Cathodic Reversible Selenium Redox Chemistry Over Oxygen Vacancies‐Dominated V2O3/Graphene for Rechargeable Mg‐Se Batteries

Abstract Rechargeable magnesium‐selenium (Mg‐Se) batteries are characterized by high theoretical volumetric specific capacity, good cycling stability, and economical effectiveness. However, great challenges including limited capacity, low Coulombic efficiency, and short cycle life are encountered due to sluggish electrochemical kinetics and severe polyselenide shuttles. Herein, the active Se is encapsulated in hollow V 2 O 3 microspheres and then connected by reduced graphene oxide (rGO) conductive network as the mixed‐dimensional cathode materials to accelerate reversible Se redox chemistry for high‐performance Mg‐Se batteries. Rich oxygen vacancies are generated within hollow porous V 2 O 3 microspheres during their phase transformation under reductive atmosphere. The unique three‐/two‐dimensional (3D/2D) heterostructure of the Se‐loaded cathode materials (Se‐V 2 O 3 /G‐Vo) can facilitate Mg 2+ diffusion and charge transfer, and also provide rich reaction sites for the polyselenide conversion.
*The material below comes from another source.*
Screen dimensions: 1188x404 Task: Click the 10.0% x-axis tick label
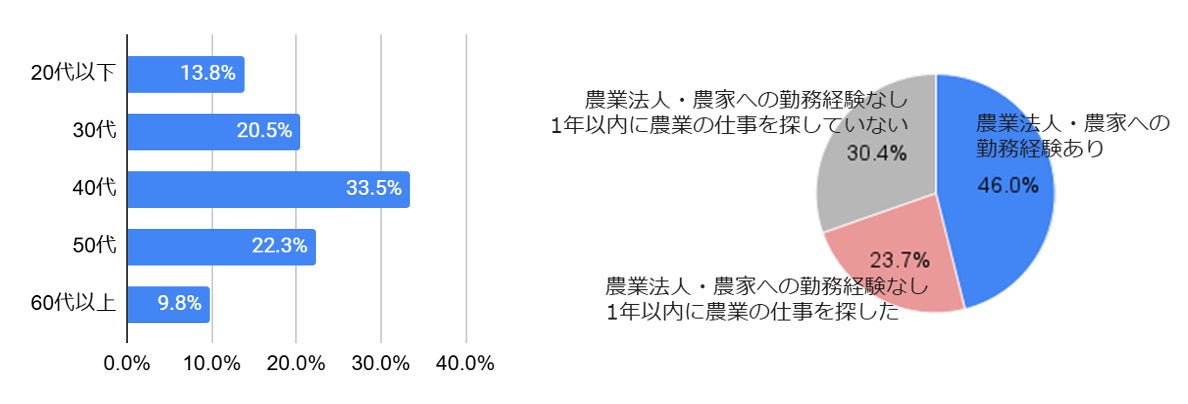click(212, 364)
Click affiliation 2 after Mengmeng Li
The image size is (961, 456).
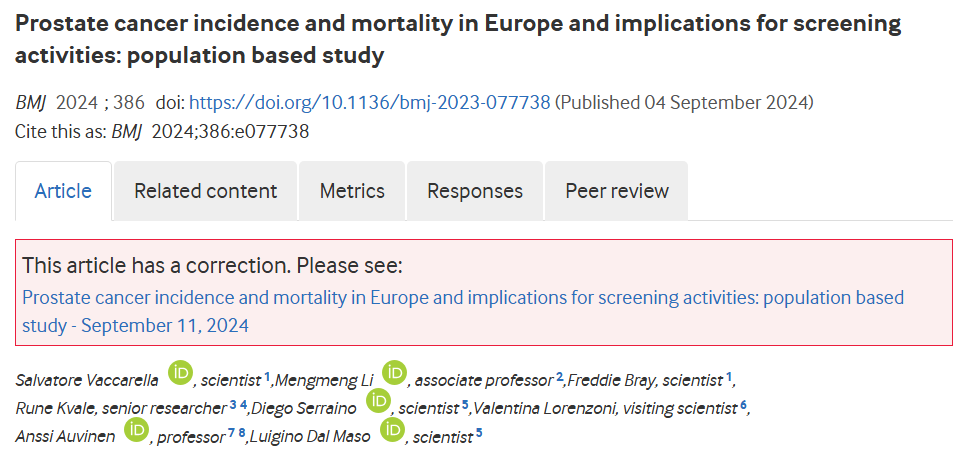coord(560,376)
Additionally, the defect‐rich structure can deliver strong adsorption ability and abundant catalytic sites for reversible polyselenide conversion. Consequently, the Se‐V 2 O 3 /G‐Vo cathode materials show high reversible capacity of 580 mAh g −1 with 99.1% capacity retention at 200 mA g −1 current density after 80 cycles. This work should enlighten the design concept of metal oxide and graphene as Se‐based cathode materials for high‐rate and long‐life Mg‐Se batteries.